━━━━━ PASSAGE SHOWN

KANSAS CITY, Kan. -- They're a huge concern, yet they're no bigger than the tip of a pencil.
Doctors in the metro claim sickness from tick bites is on the rise, and patients who are already ill want something done to help them. Researchers at the University of Kansas Medical Center are excited about work that's being done that could lead to new means of combating ticks.
One small bite. That's all it took to ruin their personal health.
In a 2015 study, researchers at Johns Hopkins University found as many as 440,000 new cases of tick-borne illness diagnosed each year, and that's only one tick-borne condition that can leave a patient with severe arthritis, neurological trouble or life-changing lethargy.
Lyme Disease might be the most common, and patients fighting that illness complain there isn't enough research being done to help them. Researchers that FOX4 spoke with said they're giving it their all.
Tick-borne illnesses are a top priority in a small, third-floor laboratory at the University of Kansas Medical Center. It's where Swiss-born researcher Dr. Wolfram Zuckert and his team are studying the bacteria that causes Lyme Disease, and they said they're making promising progress.
"I think we're getting better a diagnosing it," Zuckert said. "The local risks are evolving."
The National Institute of Health says the epicenter of tick-borne infections is still in the Northeastern part of the United States, but Zuckert said that's changing. He said it's climate change that's causing the ticks, which are usually found in tall grass and wooded areas, to spread into the Midwest, including the Kansas City area.
"We're particularly looking at what is on the surface of those bacteria, which means what proteins are interacting with either the ticks that transmit Lyme disease or the humans that get infected by that bacteria," Zuckert said.

━━━━━━━━━━
━━━━━ GIVEN RECORDS

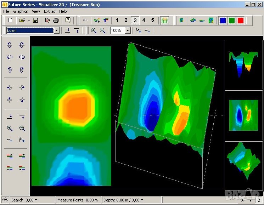Toggle the grid display button in the toolbar
The image size is (264, 205).
point(164,21)
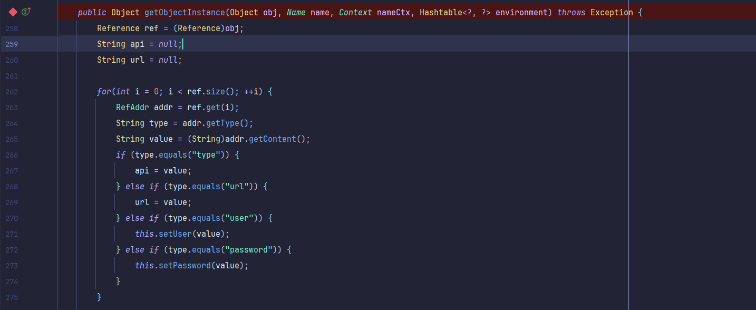Toggle a breakpoint on line number 266
This screenshot has height=310, width=756.
[x=12, y=155]
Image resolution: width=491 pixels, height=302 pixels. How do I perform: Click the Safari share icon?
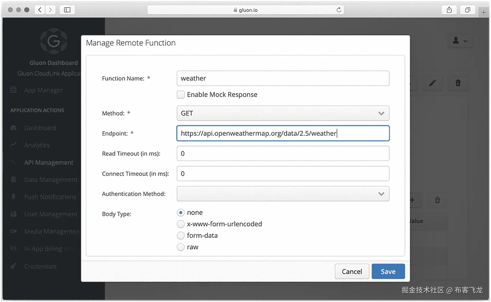tap(449, 10)
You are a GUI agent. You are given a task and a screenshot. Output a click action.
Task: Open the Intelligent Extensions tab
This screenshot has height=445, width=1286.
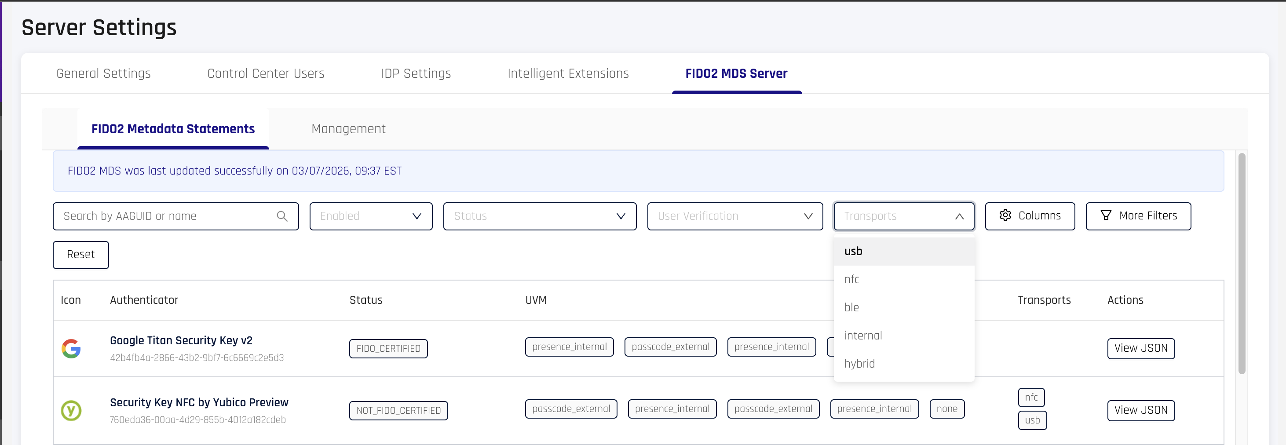pyautogui.click(x=568, y=73)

━━━━━━━━━━

EXERCISE 1: According to the tick article, where does the National Institute of Health say the epicenter of tick-borne infections is still located?
EXERCISE 2: From the tick article, return the part that opens with the words containing "KANSAS CITY, Kan." and closes with "of combating ticks.".
EXERCISE 3: List every effect that, according to the tick article, a tick-borne condition can leave a patient with.

EXERCISE RESULT 1: In the Northeastern part of the United States.

EXERCISE RESULT 2:
KANSAS CITY, Kan. -- They're a huge concern, yet they're no bigger than the tip of a pencil.
Doctors in the metro claim sickness from tick bites is on the rise, and patients who are already ill want something done to help them. Researchers at the University of Kansas Medical Center are excited about work that's being done that could lead to new means of combating ticks.

EXERCISE RESULT 3: Severe arthritis; neurological trouble; life-changing lethargy.